Wednesday, November 5, 2008

A new era

I lived in western North Carolina for about 3 years. When you've been raised in other areas of the country it is hard to believe the racial tensions that still prevail. To hear from friends your own age about a white high school student getting mad because his white girlfriend said a black student touched her bottom at a H.S. football game and the white boy goes to school the following Monday with a knife and stabs the black kid in the stomach. Or when your friend takes her biracial kids to the school with her for a parent teacher conference with the Kindergarten teacher and lets the kids go play on the play ground, only to find them sitting outside the room when she's done because some kids on the play ground called them the "N" word.
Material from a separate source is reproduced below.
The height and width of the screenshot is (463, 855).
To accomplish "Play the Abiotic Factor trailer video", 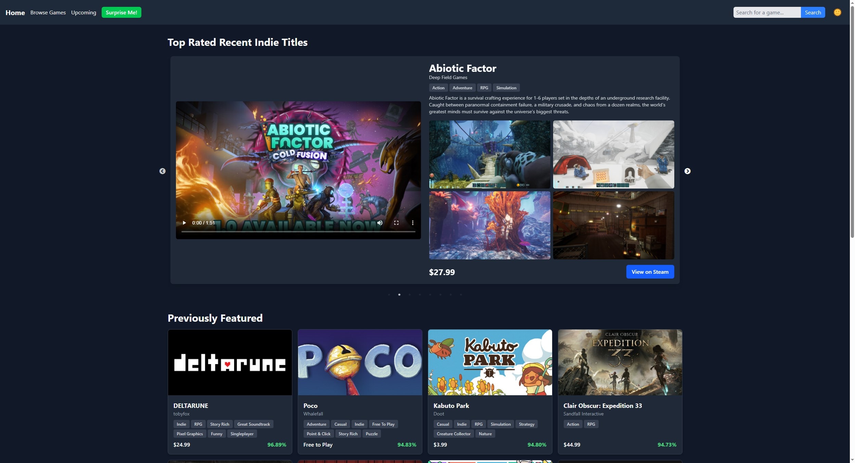I will [x=184, y=223].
Or when a grown black man needs to run to a junk yard far from town to find an auto part for his car and he doesn't want to go alone, he feels he needs to take a white friend with him to go to that part of town. It's sad and it's shameful that this is how parts of our country still are 150 years after slavery ended. I've been out alone with friends kids, and seen the looks other Whites give, thinking you're "white trash" and I just laugh inside! I could not be married to a more white man! But they don't know any more than what they see, me a white woman walking holding the hand of a black child.
A friend called me today and told me I needed to look at An Open Letter at the following address -http://www.theroot.com/id/48726 . I'm still sniffling. No matter what your political affiliation, you've got to admit it's a new era in America. A day has come that our grandparents couldn't even imagine. I'm happy this day has come for blacks in America, anything is possible. I hope this opens the door of possibilities not only to people of all Ethnic backgrounds but also to women and people of all faiths. Lieberman a Jew and Romney a Mormon, maybe now they won't seem like such far fetched candidates. If they're fit to lead I don't think their religion, even though it differs from mine, is a factor. I'm sure Lieberman won't make everyone eat Kosher and Romney won't make us all give up caffeine (sorry really don't know that much about Mormon do's and don'ts).It was a big deal when Kennedy was the first Catholic, but we really don't seem to have gone any further than that. What are we afraid of?